═══ Ausgangstext

Ihn haben nicht die wunderlichen Kämpfe der griechischen Superhelden interessiert, sondern der Kampf der Medea, den sie mit sich selbst ausficht. Und ihr Kampf ist nicht der tragische der Kindsmörderin, der seit Euripides mit Medea verknüpft ist, sondern das Ringen um die Leidenschaft der Liebe. Medea verfällt Jason. Sie ist das Opfer der Leidenschaft, der sie sich nicht erwehren kann. Aber Ovid erzählt es anders als die mythologische Tradition. Es ist nicht einfach ein „objektives“ Geschehen, bei dem wir göttliche Mächte im Kampf um die Vorherrschaft sehen, Liebe versus Vernunft, leidenschaftliche Begierde und vernünftige Besinnung. Dieser Kampf zwischen pudor/mens und cupido/amor ist einer, der als erlebter „im Kopf“ der um ihre Lebensführung ringenden Person ausgefochten wird. Sie weiß um die an ihr zerrenden Kräfte und erfährt sich gerade in dieser Auseinandersetzung als die Person, die sie ist. Sie erlebt ihre Anstrengung als vergeblich („frusta, Medea, repugnas“) und diese Vergeblichkeit, Herrschaft über sich selbst zu erlangen und autonom zu handeln, macht sie und das menschliche Dasein wesentlich aus: „an mir reißt wider Willen eine neue Macht (nova vis). Zu dem einen rät die Begierde (cupido), die Vernunft (mens) zu dem andern: Ich sehe das Bessere (meliora) und heiße es gut; dem Schlechteren (deterior) folge ich.[11]

Die göttlichen Mächte bekommen eine rhetorische Form: das Ringen ist ein rhetorisches, ein Wettkampf (ἀγών, agon) ums überzeugende Wort. Bei Euripides findet das rhetorische Ringen im Wesentlichen in Anknüpfung an die wirkmächtige Sophistik als Rede und Gegenrede statt, zwischen Medea und Kreon, Medea und Jason, Medea und dem Erzieher und dem Chor. Bei Ovid ist das Ringen ein Selbstgespräch. Denken galt der Philosophie als „Gespräch der Seele mit sich selbst“, in dem das bessere Argument den handlungsleitenden Ausschlag gibt. Wieweit darin der „vernünftige“ Logos oder das affektive, bilderreiche, dichterische Wort die größere „mitreißende“ und „handlungsleitende“ Kraft hat, bleibe mal dahingestellt. Ovid jedenfalls zeigt uns seine Medea als eine Frau, die mit sich selbst ringt und in diesem Ringen zu dem wird, was sie ausmacht. Auch wenn uns das nicht gerade für sie schwärmen lässt, erkennen wir uns darin gleichwohl wieder.

══════

■ Aufgaben
• 1. Mit wem führt Medea bei Euripides laut Ausgangstext das rhetorische Ringen in Rede und Gegenrede? Nenne alle.
• 2. Als was galt der Philosophie das Denken laut Ausgangstext?

═══ Bereitgestellte Daten

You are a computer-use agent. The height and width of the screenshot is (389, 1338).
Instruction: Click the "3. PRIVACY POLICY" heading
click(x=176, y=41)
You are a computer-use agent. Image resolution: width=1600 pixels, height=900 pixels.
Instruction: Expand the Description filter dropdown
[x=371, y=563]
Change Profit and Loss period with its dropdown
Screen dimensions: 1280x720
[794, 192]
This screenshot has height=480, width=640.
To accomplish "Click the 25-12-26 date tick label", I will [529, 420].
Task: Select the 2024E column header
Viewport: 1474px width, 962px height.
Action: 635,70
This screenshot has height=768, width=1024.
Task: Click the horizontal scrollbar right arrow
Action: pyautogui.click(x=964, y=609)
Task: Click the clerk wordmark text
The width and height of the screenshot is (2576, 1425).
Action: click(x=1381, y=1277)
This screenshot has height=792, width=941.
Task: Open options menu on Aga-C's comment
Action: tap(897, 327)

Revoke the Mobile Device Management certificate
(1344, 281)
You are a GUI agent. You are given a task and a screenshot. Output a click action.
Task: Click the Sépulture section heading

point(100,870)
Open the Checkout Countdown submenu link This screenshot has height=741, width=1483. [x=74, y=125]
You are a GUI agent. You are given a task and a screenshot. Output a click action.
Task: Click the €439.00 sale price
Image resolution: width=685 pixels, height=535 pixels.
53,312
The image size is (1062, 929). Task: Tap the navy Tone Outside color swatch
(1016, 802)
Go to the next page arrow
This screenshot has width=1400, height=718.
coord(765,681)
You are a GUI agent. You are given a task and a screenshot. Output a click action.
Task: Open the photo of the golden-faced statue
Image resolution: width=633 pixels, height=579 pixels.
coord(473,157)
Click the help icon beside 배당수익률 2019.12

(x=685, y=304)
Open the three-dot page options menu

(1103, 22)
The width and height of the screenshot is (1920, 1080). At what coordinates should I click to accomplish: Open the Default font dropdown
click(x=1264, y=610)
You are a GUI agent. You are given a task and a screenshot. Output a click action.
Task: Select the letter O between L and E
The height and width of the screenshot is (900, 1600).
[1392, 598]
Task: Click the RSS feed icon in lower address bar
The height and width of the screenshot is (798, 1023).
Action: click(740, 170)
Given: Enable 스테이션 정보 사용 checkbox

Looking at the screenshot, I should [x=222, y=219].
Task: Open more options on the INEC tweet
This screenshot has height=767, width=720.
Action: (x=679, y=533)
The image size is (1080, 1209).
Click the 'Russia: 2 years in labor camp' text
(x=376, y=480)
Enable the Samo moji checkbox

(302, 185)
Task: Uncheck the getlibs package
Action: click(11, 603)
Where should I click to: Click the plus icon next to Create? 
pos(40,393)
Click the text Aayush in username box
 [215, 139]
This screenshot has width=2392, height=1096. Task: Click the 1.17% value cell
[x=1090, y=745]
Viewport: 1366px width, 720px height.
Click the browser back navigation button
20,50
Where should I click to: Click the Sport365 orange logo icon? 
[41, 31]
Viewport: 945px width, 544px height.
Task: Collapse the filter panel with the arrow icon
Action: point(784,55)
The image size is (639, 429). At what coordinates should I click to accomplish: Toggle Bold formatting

══════

■ Erwartete Lösungen
• 1. Kreon, Jason, der Erzieher, der Chor

• 2. Als „Gespräch der Seele mit sich selbst“.